Une œuvre combattive
Tina Modotti mettait un point d’honneur à ce que l’on ne la qualifie pas comme une « artiste » mais comme une « photographe », en accord avec ses idéaux prolétaires. En tant que femme immigrée issue d’un milieu modeste, elle est alors particulièrement sensible aux injustices sociales. Afin d’y sensibiliser, elle cherche tout au long de sa carrière à trouver un langage visuel accessible, sans pour autant trahir ses principes esthétiques. Elle trouve dans les missions de propagande qui lui sont confiées une manière de partager une vision du monde dans laquelle les opprimé·es et les marginaux·les seraient enfin réuni·es dans une lutte commune. En témoignent, notamment, certaines prises de vue, du haut d’un immeuble, de manifestations paysannes où chacun·e porte un sombrero. En ce sens, L’œil de la révolution offre une perspective privilégiée pour observer cette époque.
Au fil de l’exposition, on découvre les images de prolétaires qu’elle prend alors sur le vif, travaillant la terre ou simplement actif·ve dans leur environnement – sortant de l’église, ou transportant des objets sur la tête. « Tina Modotti réalise des allégories à partir de symboles de la révolution : la faucille, le marteau ou la guitare – car la musique va jouer un rôle très important dans ce mouvement », explique Isabel Tejeda Martín. En plus du travail et de la lutte, l’artiste aborde les thématiques chères au Parti communiste que sont l’instruction publique ou la pauvreté des enfants de Mexico, en prenant soin, le plus souvent, de préférer les situations réelles à la pose de ses modèles devant l’objectif. Le Jeu de Paume fait la part belle aux revues dans lesquelles l’artiste a publié son travail, en tant que moyen essentiel de diffusion de celui-ci à travers le monde – du Mexique aux États-Unis, à l’URSS et à l’Allemagne. De toutes ces pièces exposées émane un regard spontané et vivant, qui témoigne de ce passé mexicain, et donne à constater l’effervescence du mouvement communiste dans la population.

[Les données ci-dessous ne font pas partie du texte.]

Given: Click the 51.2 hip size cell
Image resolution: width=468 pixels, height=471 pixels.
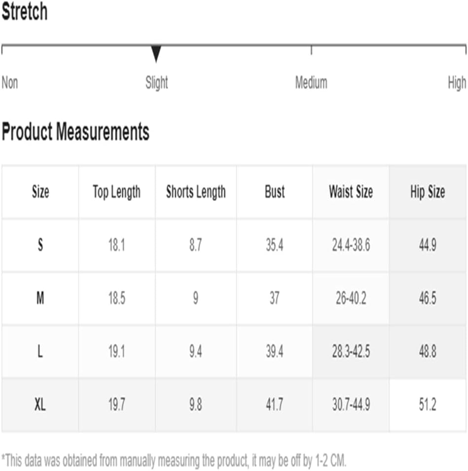Looking at the screenshot, I should (428, 404).
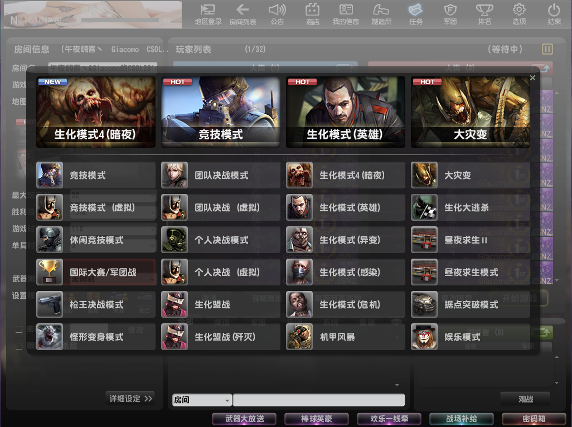Open the 任务 missions panel

click(415, 14)
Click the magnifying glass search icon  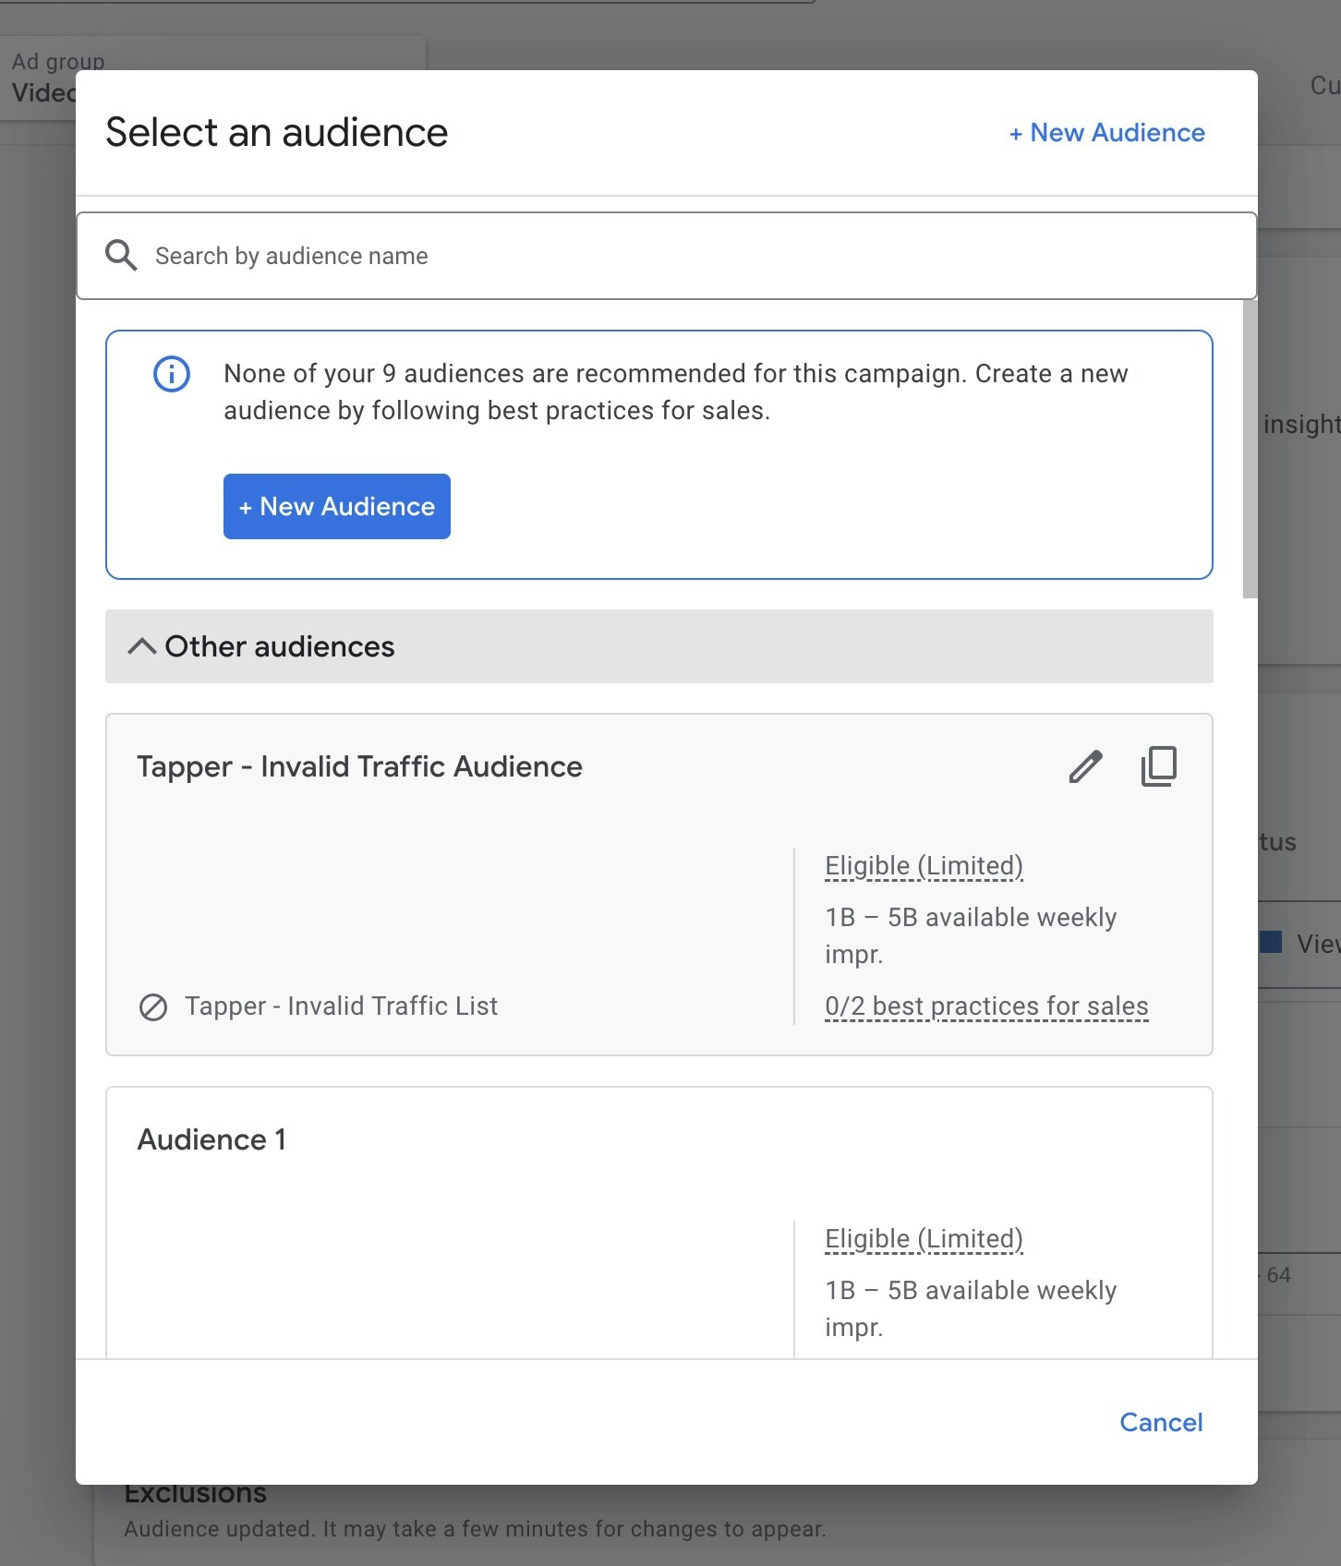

Son engagement ne s’arrête cependant pas là : elle milite au point d’être expulsée du Mexique en 1930 pour complot et participation à un attentat contre le président de la République. Après un séjour peu satisfaisant à Berlin, elle part pour l’URSS, où son activité en tant que membre du Secours rouge international (SRI) prend le dessus sur son travail photographique. Il faut voir là la raison principale pour laquelle l’on ne trouve plus trace de clichés de Tina Modotti après cette époque. Vient, enfin, le temps où le SRI l’envoie en Espagne durant la guerre civile – où elle se dédie à l’évacuation des enfants des zones de guerre. Profondément aux prises avec les enjeux de son temps, en lutte corps et âme pour une justice sociale et politique, Tina Modotti aura laissé derrière elle des images solaires et pleines de vie. Sa vie passionnante et son œuvre foisonnante sont à découvrir sans plus attendre, et jusqu’au 12 mai prochain, au Jeu de Paume.